[Records drawn from a dataset]
_ _ _ _ _ _ _

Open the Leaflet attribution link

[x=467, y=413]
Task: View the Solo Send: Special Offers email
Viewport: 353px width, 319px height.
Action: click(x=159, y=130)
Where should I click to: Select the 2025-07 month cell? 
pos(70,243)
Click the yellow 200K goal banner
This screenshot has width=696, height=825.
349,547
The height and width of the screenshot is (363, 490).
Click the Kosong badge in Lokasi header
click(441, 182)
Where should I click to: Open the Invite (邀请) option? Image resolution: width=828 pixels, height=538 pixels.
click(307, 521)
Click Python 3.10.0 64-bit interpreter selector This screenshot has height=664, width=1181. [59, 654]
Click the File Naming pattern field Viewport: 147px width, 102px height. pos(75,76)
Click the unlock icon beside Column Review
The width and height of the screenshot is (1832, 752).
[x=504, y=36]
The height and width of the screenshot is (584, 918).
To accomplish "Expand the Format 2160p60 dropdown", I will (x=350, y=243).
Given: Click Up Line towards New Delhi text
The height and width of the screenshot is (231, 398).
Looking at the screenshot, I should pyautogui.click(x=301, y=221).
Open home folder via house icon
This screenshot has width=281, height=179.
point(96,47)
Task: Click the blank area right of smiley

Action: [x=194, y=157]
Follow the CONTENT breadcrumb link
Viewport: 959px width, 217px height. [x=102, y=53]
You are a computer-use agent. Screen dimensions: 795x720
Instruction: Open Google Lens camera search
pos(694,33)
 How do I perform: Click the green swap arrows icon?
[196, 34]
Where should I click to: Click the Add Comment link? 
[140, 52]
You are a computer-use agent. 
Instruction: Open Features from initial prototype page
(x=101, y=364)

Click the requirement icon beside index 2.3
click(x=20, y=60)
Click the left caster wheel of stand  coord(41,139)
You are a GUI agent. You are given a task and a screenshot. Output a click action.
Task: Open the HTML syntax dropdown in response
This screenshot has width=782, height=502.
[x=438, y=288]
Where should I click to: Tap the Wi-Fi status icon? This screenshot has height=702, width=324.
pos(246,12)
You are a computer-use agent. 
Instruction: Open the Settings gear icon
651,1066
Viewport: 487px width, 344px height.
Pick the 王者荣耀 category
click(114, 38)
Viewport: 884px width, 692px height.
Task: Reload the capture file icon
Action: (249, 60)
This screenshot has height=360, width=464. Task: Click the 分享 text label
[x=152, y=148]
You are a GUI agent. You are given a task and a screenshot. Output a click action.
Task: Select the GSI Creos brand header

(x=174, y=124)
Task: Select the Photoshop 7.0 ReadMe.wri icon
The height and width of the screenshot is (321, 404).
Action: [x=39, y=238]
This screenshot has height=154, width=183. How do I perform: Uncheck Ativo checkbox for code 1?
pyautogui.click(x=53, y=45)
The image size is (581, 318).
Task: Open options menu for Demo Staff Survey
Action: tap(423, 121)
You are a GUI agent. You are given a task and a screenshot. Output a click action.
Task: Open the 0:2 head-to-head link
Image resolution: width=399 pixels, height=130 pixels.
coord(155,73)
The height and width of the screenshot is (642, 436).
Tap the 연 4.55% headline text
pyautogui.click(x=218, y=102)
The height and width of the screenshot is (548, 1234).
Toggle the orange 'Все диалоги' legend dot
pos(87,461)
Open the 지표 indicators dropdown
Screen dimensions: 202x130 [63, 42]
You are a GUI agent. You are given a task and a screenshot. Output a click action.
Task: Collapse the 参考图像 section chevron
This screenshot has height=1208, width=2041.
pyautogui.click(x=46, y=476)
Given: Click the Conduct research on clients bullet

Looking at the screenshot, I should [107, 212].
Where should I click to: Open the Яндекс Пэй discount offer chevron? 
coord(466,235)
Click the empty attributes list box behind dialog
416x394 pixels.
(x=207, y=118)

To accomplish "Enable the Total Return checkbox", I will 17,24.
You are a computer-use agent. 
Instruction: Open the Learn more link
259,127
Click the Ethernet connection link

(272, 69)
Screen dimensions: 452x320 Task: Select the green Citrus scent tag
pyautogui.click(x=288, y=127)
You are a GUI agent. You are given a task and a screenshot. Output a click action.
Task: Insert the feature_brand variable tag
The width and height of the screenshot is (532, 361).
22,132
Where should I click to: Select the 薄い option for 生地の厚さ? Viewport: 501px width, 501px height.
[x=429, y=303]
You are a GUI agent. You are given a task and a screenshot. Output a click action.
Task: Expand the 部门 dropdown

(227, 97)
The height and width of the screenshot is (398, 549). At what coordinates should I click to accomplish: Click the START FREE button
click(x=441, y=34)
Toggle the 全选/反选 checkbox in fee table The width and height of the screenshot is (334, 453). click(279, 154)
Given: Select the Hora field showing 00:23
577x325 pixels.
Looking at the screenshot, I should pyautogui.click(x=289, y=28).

_ _ _ _ _ _ _

● Task to carry out
Word for word, retype all of the entries above.

● Written response
Open the Leaflet attribution link

[x=467, y=413]
Task: View the Solo Send: Special Offers email
Viewport: 353px width, 319px height.
Action: click(x=159, y=130)
Where should I click to: Select the 2025-07 month cell? 
pos(70,243)
Click the yellow 200K goal banner
This screenshot has width=696, height=825.
349,547
The height and width of the screenshot is (363, 490).
Click the Kosong badge in Lokasi header
click(441, 182)
Where should I click to: Open the Invite (邀请) option? Image resolution: width=828 pixels, height=538 pixels.
click(307, 521)
Click Python 3.10.0 64-bit interpreter selector This screenshot has height=664, width=1181. [59, 654]
Click the File Naming pattern field Viewport: 147px width, 102px height. pos(75,76)
Click the unlock icon beside Column Review
The width and height of the screenshot is (1832, 752).
[x=504, y=36]
The height and width of the screenshot is (584, 918).
To accomplish "Expand the Format 2160p60 dropdown", I will (x=350, y=243).
Given: Click Up Line towards New Delhi text
The height and width of the screenshot is (231, 398).
Looking at the screenshot, I should pyautogui.click(x=301, y=221).
Open home folder via house icon
This screenshot has width=281, height=179.
point(96,47)
Task: Click the blank area right of smiley

Action: [x=194, y=157]
Follow the CONTENT breadcrumb link
Viewport: 959px width, 217px height. [x=102, y=53]
You are a computer-use agent. Screen dimensions: 795x720
Instruction: Open Google Lens camera search
pos(694,33)
 How do I perform: Click the green swap arrows icon?
[196, 34]
Where should I click to: Click the Add Comment link? 
[140, 52]
You are a computer-use agent. 
Instruction: Open Features from initial prototype page
(x=101, y=364)

Click the requirement icon beside index 2.3
click(x=20, y=60)
Click the left caster wheel of stand  coord(41,139)
You are a GUI agent. You are given a task and a screenshot. Output a click action.
Task: Open the HTML syntax dropdown in response
This screenshot has width=782, height=502.
[x=438, y=288]
Where should I click to: Tap the Wi-Fi status icon? This screenshot has height=702, width=324.
pos(246,12)
You are a computer-use agent. 
Instruction: Open the Settings gear icon
651,1066
Viewport: 487px width, 344px height.
Pick the 王者荣耀 category
click(114, 38)
Viewport: 884px width, 692px height.
Task: Reload the capture file icon
Action: (249, 60)
This screenshot has height=360, width=464. Task: Click the 分享 text label
[x=152, y=148]
You are a GUI agent. You are given a task and a screenshot. Output a click action.
Task: Select the GSI Creos brand header

(x=174, y=124)
Task: Select the Photoshop 7.0 ReadMe.wri icon
The height and width of the screenshot is (321, 404).
Action: [x=39, y=238]
This screenshot has height=154, width=183. How do I perform: Uncheck Ativo checkbox for code 1?
pyautogui.click(x=53, y=45)
The image size is (581, 318).
Task: Open options menu for Demo Staff Survey
Action: tap(423, 121)
You are a GUI agent. You are given a task and a screenshot. Output a click action.
Task: Open the 0:2 head-to-head link
Image resolution: width=399 pixels, height=130 pixels.
coord(155,73)
The height and width of the screenshot is (642, 436).
Tap the 연 4.55% headline text
pyautogui.click(x=218, y=102)
The height and width of the screenshot is (548, 1234).
Toggle the orange 'Все диалоги' legend dot
pos(87,461)
Open the 지표 indicators dropdown
Screen dimensions: 202x130 [63, 42]
You are a GUI agent. You are given a task and a screenshot. Output a click action.
Task: Collapse the 参考图像 section chevron
This screenshot has height=1208, width=2041.
pyautogui.click(x=46, y=476)
Given: Click the Conduct research on clients bullet

Looking at the screenshot, I should [107, 212].
Where should I click to: Open the Яндекс Пэй discount offer chevron? 
coord(466,235)
Click the empty attributes list box behind dialog
416x394 pixels.
(x=207, y=118)

To accomplish "Enable the Total Return checkbox", I will 17,24.
You are a computer-use agent. 
Instruction: Open the Learn more link
259,127
Click the Ethernet connection link

(272, 69)
Screen dimensions: 452x320 Task: Select the green Citrus scent tag
pyautogui.click(x=288, y=127)
You are a GUI agent. You are given a task and a screenshot. Output a click action.
Task: Insert the feature_brand variable tag
The width and height of the screenshot is (532, 361).
22,132
Where should I click to: Select the 薄い option for 生地の厚さ? Viewport: 501px width, 501px height.
[x=429, y=303]
You are a GUI agent. You are given a task and a screenshot. Output a click action.
Task: Expand the 部门 dropdown

(227, 97)
The height and width of the screenshot is (398, 549). At what coordinates should I click to accomplish: Click the START FREE button
click(x=441, y=34)
Toggle the 全选/反选 checkbox in fee table The width and height of the screenshot is (334, 453). click(279, 154)
Given: Select the Hora field showing 00:23
577x325 pixels.
Looking at the screenshot, I should pyautogui.click(x=289, y=28).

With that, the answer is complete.